Whenever the word "checkbox" turns up in a line below, that line should be copied.

Records to process START

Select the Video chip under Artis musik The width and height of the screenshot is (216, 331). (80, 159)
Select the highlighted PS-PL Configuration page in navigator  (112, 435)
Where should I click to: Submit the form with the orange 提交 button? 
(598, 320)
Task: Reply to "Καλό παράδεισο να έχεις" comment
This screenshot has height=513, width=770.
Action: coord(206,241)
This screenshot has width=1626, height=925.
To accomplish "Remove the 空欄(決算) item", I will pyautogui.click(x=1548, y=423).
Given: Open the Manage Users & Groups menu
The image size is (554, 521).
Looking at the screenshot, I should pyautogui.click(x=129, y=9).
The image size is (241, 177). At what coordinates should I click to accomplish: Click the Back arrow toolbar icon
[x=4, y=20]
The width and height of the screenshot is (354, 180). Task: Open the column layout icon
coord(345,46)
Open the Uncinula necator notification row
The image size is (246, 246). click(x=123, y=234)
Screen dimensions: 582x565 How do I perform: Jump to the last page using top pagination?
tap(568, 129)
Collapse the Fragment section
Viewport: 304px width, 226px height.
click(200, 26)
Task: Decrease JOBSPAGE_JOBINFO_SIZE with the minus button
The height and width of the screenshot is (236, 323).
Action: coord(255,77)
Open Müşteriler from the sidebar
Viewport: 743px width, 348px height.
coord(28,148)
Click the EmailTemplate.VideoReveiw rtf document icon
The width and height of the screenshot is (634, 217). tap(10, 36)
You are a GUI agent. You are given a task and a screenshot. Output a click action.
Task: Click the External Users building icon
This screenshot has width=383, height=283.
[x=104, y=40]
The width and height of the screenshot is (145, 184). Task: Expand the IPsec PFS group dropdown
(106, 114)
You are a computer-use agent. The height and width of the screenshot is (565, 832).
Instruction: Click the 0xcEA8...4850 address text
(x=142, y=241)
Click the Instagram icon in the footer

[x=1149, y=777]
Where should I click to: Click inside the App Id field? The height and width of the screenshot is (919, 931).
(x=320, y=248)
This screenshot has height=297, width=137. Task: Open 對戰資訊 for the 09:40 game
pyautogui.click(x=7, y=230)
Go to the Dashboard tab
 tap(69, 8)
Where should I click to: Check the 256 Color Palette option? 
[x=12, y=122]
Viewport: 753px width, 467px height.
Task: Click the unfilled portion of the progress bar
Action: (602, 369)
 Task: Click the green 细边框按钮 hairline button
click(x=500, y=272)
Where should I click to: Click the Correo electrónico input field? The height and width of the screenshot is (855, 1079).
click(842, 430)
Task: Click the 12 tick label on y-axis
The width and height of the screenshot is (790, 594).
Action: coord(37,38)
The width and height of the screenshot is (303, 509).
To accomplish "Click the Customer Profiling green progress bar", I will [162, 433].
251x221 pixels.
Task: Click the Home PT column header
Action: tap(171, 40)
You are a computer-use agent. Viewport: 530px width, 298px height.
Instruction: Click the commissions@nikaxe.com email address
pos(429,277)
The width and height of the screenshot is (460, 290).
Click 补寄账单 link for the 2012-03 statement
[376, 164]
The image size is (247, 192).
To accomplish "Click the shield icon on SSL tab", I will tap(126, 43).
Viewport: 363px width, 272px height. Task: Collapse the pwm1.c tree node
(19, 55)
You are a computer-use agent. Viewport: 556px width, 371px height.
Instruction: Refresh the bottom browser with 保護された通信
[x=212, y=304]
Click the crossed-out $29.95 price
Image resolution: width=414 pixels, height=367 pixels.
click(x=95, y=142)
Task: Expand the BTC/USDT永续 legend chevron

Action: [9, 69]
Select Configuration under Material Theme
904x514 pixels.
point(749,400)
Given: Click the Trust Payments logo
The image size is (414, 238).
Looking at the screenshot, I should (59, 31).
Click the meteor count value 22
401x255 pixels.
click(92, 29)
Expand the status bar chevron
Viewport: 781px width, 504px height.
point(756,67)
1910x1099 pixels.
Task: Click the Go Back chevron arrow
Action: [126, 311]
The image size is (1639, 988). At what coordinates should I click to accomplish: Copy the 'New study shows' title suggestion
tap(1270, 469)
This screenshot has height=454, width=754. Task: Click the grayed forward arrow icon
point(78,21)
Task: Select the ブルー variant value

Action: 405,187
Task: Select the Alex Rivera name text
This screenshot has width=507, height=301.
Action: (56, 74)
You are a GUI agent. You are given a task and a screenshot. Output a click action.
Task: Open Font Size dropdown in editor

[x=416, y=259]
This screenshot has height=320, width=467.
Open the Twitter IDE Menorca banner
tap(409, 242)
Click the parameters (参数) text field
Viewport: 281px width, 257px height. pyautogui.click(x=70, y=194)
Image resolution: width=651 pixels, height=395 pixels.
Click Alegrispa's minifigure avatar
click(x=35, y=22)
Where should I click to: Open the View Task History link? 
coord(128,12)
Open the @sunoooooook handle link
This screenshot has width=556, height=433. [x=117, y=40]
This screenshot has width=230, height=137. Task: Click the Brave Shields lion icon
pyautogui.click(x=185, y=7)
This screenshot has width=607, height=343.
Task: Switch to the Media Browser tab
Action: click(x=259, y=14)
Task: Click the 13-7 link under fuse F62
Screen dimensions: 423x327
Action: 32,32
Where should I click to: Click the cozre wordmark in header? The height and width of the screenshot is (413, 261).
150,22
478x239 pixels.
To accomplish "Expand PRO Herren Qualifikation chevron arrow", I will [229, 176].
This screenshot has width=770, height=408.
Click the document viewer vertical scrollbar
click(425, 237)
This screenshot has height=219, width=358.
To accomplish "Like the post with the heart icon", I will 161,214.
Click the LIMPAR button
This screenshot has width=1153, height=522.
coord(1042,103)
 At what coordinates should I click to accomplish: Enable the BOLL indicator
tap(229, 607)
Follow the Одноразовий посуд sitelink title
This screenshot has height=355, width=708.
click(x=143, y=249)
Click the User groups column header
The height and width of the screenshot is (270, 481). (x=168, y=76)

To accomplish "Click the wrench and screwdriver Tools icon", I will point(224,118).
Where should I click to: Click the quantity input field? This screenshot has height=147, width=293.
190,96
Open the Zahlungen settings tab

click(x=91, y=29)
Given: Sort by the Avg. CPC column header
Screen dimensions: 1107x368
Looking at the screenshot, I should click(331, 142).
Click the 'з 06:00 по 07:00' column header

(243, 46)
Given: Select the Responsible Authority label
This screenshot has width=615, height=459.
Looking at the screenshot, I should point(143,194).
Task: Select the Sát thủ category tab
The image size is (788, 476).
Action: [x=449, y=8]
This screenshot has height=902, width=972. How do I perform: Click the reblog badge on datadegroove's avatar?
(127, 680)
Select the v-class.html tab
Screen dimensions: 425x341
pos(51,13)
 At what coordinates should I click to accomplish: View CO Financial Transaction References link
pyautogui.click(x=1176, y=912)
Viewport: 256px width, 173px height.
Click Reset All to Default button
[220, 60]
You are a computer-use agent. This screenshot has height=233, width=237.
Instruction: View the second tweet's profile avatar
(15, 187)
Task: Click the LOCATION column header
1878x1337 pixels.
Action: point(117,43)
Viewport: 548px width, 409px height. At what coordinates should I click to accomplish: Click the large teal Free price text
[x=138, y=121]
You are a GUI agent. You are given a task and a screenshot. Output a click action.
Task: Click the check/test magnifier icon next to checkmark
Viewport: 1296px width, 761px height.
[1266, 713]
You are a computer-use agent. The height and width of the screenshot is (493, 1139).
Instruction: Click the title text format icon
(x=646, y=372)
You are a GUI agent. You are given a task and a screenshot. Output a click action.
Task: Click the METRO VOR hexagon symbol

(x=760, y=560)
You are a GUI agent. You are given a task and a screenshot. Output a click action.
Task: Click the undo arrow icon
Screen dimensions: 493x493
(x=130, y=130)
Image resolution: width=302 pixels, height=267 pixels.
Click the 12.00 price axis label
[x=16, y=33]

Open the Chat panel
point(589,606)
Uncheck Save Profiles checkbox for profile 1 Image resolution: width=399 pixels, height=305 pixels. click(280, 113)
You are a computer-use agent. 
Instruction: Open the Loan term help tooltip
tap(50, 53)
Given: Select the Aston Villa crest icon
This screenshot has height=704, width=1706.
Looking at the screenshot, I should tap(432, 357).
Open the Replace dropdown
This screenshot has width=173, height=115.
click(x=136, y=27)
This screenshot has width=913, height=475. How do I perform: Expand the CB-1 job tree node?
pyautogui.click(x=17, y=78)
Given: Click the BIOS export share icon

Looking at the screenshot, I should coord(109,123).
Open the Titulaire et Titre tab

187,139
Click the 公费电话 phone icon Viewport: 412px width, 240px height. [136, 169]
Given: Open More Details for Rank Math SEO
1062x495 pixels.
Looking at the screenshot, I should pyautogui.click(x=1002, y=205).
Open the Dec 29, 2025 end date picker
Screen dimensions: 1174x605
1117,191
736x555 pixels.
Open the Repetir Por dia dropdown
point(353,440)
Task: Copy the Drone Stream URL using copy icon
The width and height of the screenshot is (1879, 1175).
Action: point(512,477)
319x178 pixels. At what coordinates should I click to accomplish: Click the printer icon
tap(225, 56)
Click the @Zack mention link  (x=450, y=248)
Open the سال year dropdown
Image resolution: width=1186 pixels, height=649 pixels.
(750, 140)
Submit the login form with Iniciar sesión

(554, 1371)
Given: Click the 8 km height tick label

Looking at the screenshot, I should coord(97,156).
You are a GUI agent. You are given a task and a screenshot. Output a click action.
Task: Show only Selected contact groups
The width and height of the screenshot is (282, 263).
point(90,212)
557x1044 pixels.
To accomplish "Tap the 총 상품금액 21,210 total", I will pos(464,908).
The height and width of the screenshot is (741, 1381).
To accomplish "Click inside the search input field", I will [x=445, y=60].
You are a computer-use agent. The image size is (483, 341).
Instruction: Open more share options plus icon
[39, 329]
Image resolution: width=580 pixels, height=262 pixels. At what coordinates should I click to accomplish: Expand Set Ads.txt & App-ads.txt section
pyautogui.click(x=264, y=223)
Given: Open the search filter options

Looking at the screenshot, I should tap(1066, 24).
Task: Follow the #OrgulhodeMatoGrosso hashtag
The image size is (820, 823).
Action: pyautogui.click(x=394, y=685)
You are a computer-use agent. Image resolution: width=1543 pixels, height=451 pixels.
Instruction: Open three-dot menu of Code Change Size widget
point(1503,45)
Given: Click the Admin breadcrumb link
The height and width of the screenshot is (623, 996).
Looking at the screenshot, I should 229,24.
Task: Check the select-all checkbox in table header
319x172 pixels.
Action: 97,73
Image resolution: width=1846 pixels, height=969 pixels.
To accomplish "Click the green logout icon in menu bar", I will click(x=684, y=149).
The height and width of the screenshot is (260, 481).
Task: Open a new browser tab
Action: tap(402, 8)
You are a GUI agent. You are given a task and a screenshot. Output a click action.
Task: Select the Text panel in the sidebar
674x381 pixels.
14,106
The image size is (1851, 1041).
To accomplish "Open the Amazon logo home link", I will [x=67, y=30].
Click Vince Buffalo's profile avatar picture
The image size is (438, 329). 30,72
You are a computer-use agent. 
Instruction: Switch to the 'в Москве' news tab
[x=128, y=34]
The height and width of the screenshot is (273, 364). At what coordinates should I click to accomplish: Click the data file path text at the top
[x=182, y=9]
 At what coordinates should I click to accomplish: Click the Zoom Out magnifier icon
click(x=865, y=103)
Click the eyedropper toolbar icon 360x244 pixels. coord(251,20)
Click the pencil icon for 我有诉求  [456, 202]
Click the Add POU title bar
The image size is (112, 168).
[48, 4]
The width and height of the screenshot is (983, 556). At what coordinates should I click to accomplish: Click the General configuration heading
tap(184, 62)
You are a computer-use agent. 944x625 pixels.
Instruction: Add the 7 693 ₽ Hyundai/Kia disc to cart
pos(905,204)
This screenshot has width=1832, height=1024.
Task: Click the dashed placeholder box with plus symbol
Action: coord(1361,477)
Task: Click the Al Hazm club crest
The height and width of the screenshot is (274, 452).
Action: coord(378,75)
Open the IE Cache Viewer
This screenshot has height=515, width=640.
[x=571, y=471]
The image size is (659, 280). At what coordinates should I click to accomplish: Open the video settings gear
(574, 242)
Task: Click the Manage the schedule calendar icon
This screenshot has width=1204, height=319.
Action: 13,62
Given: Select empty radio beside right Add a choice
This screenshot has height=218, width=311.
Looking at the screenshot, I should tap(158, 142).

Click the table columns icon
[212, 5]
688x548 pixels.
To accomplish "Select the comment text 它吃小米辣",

Records to process END

Response below:
Uncheck Save Profiles checkbox for profile 1 Image resolution: width=399 pixels, height=305 pixels. click(280, 113)
Task: Check the select-all checkbox in table header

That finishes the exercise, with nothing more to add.